EY study shows contribution of Premier League and Clubs to UK economy
EY has undertaken a study to assess the impact made by the Premier League and its constituent Clubs on the UK’s economy. The results of the study, which was commissioned by the Premier League, show that in 2013/14 the Premier League directly, and indirectly via its supply chain, contributed:
- £6.2 billion to UK economic output
- £3.4 billion to UK GDP
- £2.4 billion in taxes to the Exchequer
- Support for over 100,000 jobs
EY’s Chief Economist, Mark Gregory, said that “The game of football is of considerable economic, social and cultural significance to the UK, and our report is the first attempt to quantify this.”
The report highlighted that while the primary role of the Premier League is to organise the football competition between the 20 Clubs that make up the league there is then a range of revenues – including ticketing, merchandising and broadcast revenues – that flow to the Clubs and beyond with significant consequent economic impact. These revenues have allowed Clubs to invest in all aspects of the game – including their squads, stadia and training facilities – which in turn has generated greater interest in the competition from football fans in the UK and overseas. As a consequence the Premier League has become the third largest sporting competition in the world by revenue, and the largest in Europe, outstripping the Bundesliga in Germany, La Liga in Spain and Serie A in Italy.
The distribution of these revenues to Premier League Clubs (and to clubs outside of the Premier League through the solidarity payments) has helped clubs across the football pyramid to invest in making improvements in all aspects of the game.
The author of the report, David Mullen an Assistant Director in EY’s Economic Advisory team said: “These estimates represent just a part of the economic impact of the Premier League and Clubs as there are other industries such as tourism, broadcasting and gambling that are also supported by the competition.”

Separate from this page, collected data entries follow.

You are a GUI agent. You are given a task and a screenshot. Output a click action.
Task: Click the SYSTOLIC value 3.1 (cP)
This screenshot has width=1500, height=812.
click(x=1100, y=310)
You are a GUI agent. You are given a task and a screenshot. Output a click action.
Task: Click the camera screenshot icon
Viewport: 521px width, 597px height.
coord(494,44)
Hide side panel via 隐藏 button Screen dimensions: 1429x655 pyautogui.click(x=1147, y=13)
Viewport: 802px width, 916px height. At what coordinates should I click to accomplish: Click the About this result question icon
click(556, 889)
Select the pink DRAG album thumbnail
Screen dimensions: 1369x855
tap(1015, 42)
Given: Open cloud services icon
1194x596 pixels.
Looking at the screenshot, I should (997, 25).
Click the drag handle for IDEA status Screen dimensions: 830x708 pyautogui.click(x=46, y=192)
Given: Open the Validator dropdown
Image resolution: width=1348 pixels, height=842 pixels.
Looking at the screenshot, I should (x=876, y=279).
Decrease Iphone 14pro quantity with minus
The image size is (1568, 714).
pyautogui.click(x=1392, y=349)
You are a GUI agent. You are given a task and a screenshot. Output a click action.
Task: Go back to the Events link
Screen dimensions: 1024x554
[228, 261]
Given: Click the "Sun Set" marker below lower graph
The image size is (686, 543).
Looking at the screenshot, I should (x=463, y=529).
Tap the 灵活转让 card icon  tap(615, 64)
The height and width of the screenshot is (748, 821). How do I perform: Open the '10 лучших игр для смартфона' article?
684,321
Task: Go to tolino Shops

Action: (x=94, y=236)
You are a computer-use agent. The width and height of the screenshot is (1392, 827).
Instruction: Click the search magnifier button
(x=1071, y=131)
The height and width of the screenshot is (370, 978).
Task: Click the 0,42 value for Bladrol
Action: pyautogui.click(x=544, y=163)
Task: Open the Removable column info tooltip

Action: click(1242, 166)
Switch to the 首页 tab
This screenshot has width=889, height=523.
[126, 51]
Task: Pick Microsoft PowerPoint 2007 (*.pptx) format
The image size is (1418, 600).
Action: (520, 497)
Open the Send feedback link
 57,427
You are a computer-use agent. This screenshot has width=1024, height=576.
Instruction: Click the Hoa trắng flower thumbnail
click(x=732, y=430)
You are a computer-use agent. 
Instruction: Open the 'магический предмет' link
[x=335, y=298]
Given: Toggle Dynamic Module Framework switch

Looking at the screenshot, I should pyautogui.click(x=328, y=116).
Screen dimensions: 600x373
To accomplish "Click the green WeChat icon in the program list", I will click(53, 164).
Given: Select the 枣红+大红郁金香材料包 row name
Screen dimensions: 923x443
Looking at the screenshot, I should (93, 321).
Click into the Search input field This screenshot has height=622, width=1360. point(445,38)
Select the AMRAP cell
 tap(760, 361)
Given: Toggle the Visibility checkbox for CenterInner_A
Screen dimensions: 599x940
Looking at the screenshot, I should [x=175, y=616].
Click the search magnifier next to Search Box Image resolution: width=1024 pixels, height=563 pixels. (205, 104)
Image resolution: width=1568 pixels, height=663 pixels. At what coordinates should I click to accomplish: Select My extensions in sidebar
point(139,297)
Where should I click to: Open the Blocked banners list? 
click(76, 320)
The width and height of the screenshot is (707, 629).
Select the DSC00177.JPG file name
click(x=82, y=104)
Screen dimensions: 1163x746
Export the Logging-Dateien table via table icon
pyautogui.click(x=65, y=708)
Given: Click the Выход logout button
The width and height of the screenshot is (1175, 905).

The report also highlights the fact that the impact of the Premier League and Clubs goes beyond the economic as it generates a number of positive social impacts through its investment in facilities and support of a range of community programmes . These programmes are helping to realise a range of health, education and social benefits through increased participation in sports and development of skills.
Gregory concludes: “It is clear that success of the Premier League, which is grounded in the quality of the football competition, has created the conditions for continuing growth. The role of the Premier League in facilitating the ‘cycle of growth’ should help to ensure that the significant contribution of the Premier League and Clubs to the UK economy and society will continue to increase in the years ahead.”